### EXTRACTED TEXT

Most notably is the amount of select artist panels. Last year (2006) there were about 10-12 artists who purchased a wall do display their art. They get to chose which art goes on it and the wall panel is strictly for their own work. They pay a premium for it ($250-$500), but get to have their work for sale and have as many pieces as they like.
This year however, there are 33 artists who have purchased wall space. Thats 33 panels that are not available for the up and coming artist who can't afford to purchase a wall.
This trend could grow, and suddenly the Affordable Art Show will be dominated by single artist walls, and the minnows will be forced out.
I'm not sure if that is the aim behind the Affordable Art Show or not...
Of course it would be easy to rant on about what is wrong without giving any solution.
Thats why I have thought about it and come up with one possible solution.
If you need to have "Artist walls" at all in the show (which might be the solution is just to get rid of them), then make them an offer to artists. What I mean by that is, have a selection panel who will go through the works selected for the show, pick a few who have a) exhibited before, b) fit in with a style or different style, c) need exposure etc... and offer to those artists a wall for their work, at no additional cost. The selection panel would be impartial, and would not focus on artists they know or have heard of, but instead select work based on potential, ideas, vibrancy and uniqueness. Limit it to 10 "Featured" artists. Of course, not all of those who are selected might be willing or ready to have an artist wall for themselves, and so it may be a continuing process, or maybe select 10, and then a back up 10. I think this would be a fairer way to do it, and it would also mean that the Show could control how many artist walls there are.

If the Affordable Art Show continues along this path, where the rich can buy their spot on the wall and dominate the show, the Affordable Art Show will merely become Un-affordable, not just for the viewing public... but for the artists themselves as they will have to purchase a wall to get a look in.
Those who have the deepest pocket will always win.
June 1st, 2007
I've spent the day reworking my 'portrait' of Flash (my cat). I was unhappy with the previous version's likeness to my darling cat and so decided to rework it and get it looking better. I also applied my 'Turneresque' style to it.
See it at my gallery here.


Here you can see the comparison between the two images. The one on the left is the original 'Flash', which I painted back in 2003. The one on the right is the reworked one in oils, completed today in 2007.
May 30th, 2007
I am no longer an artist. I renounce being called an artist. From this day on I will create paintings, not art. I am a painter, not an artist.
If the bollocks that is being shown in art galleries is art, then I do not want to be associated with it. I no longer have the time of day, nor night, for that.
And so the life of the painter has begun.
My next solo exhibition will be entitled "Putting the Art back into Art" - whenever that may be.

What has sparked this outrage?
Well - its been a long time in the making. After taking the Art History paper that focuses on Contemporary New Zealand Art practice (which was very good and very challenging) I realised that the term 'art' has been somewhat bastardised into meaning, in a sense, anything 'of the arts'.

######
### GIVEN MATERIAL

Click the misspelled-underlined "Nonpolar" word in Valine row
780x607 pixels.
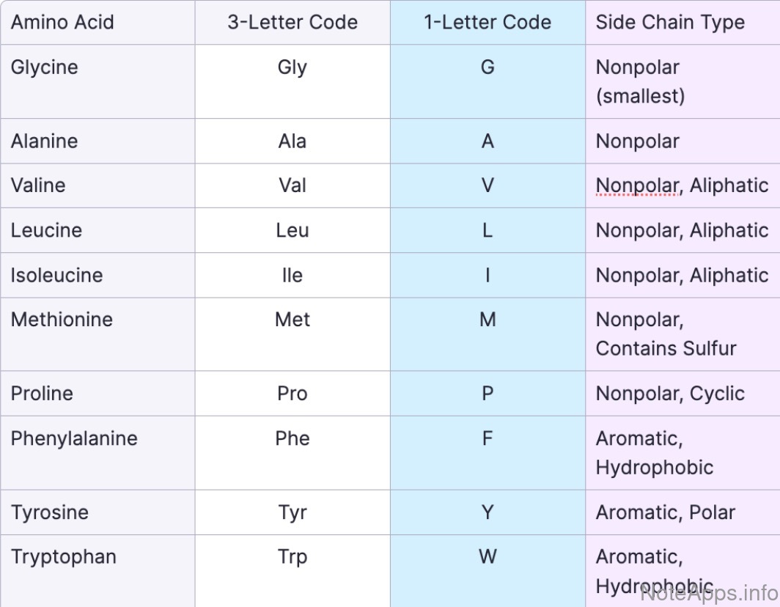point(637,186)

######

TASK INSTRUCTIONS:
In the blog text about the Affordable Art Show, what price range do artists pay for their own wall panel?

RESULT OF THIS EXERCISE:
$250 to $500.